Il modello più localmente sostenibile dovrebbe essere, di fatto, quello europeo. Le aree della rete Natura 2000 consentono le attività economiche compatibili con la conservazione: il 14 luglio la Commissione ha anche pubblicato nuove linee guida che hanno un focus proprio sull’ecoturismo nelle aree protette. Con una volontà politica diversamente orientata, “Vjosa-Narta potrebbe diventare un riferimento su come applicare i principi di Natura 2000 in un Paese candidato”, dice Trajce.
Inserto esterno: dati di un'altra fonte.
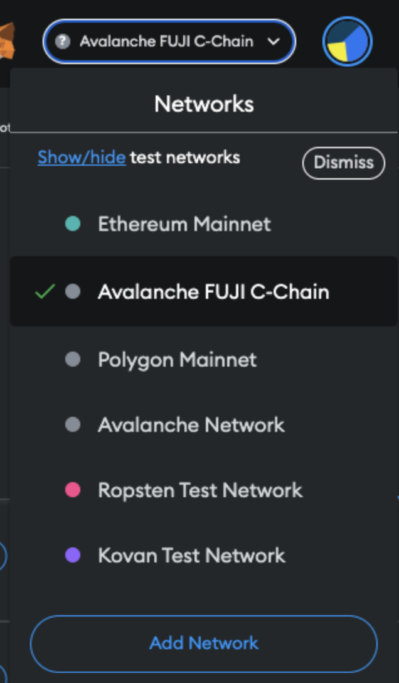Image resolution: width=399 pixels, height=683 pixels.
Task: Click the gray Polygon Mainnet dot
Action: (73, 359)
Esempi positivi non mancano: in Slovenia e Croazia, una volta entrate nell’Unione, la pressione sulle aree protette si è ridotta, un cambiamento che gli osservatori legano proprio al percorso di adesione e alle regole europee. In Albania, la spinta a convergere verso i valori europei di legalità e tutela dell’ambiente è arrivata dalla piazza: resta da vedere se le istituzioni sapranno raccoglierla e tradurla in tutele concrete.